Friday 26 November 2010

Bring Me The Head Of Alfredo Garcia

This 1974 film is the first film we have seen from Sam Peckinpah. It truly impressed us, up there with some of the very finest moments from Hollywood, that congealed around that boundaries-breaking period.
As with all even close to mainstream Hollywood, this isn't exactly shot in an avant-garde manner, but still does have its own distinctive style. One of the first we have here is the dreamy shot. The floating, abstract quality, which changes the entire colour tone of the film, has a special kind of psychoanalytic magic to it.
Peckinpah has a few nice wide compositions throughout.
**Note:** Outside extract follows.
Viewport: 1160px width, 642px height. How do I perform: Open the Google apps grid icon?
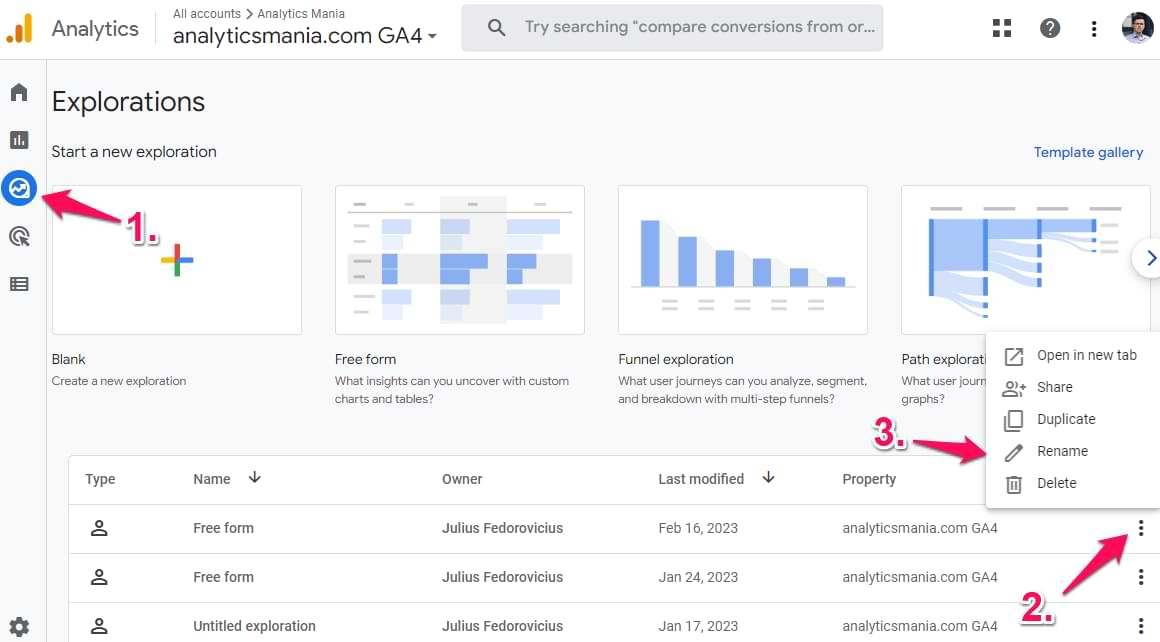point(1002,28)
We have some stark shadows of the lone figure, the long man, caught among the contrasts of the rocks and the detritus of Mexico.
An easy thing to say about Pecknipah is to accuse him of sexism, or rather misogyny; and there is undoubtedly more than a question of this. Their are too many shots of the lead female topless, and, though the casual violence has a purpose (showing how it infiltrates from top to bottom, the way they can't have proper relationships in this world, even if they liked) there is perhaps a bit too much dwelling, an undoubted fascination which seems erotic in its gaze.
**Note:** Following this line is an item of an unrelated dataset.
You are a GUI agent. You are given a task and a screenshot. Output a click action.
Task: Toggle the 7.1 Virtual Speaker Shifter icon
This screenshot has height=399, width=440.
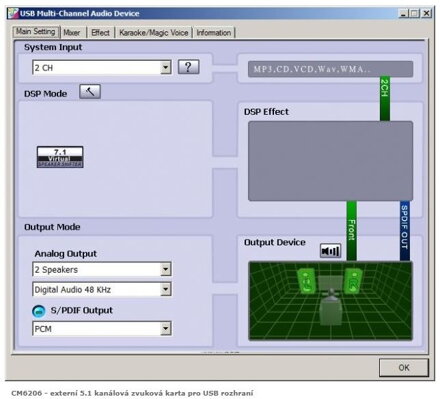point(60,157)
The key element of this film is how it is one of the perfect, perhaps the very purest we can see committed to film in a clear manner, show of commodity fetishism. The love of the dead object is quite literal. The obsession with the use-value over exchange-value, how it makes what it does make out of personal relations. This can be explicated right up to a very specific point. The raising of the dead as the bringing of violence, how there is simply no way out.
We again have how the individual's world collapses in on him; the classic trope of every single great Hollywood movie. For that reason we are in a variety of minds about the end of the film; is it too much, a wish fulfillent. Or maybe that is the point, the ridiculous scream, that of course blows up in the face.
This is a film of violence and almost the absurd. It is both entertaining, occassionally beautiful, and heated almost beyond belief. Skirting on the edges of the great Hollywood movies.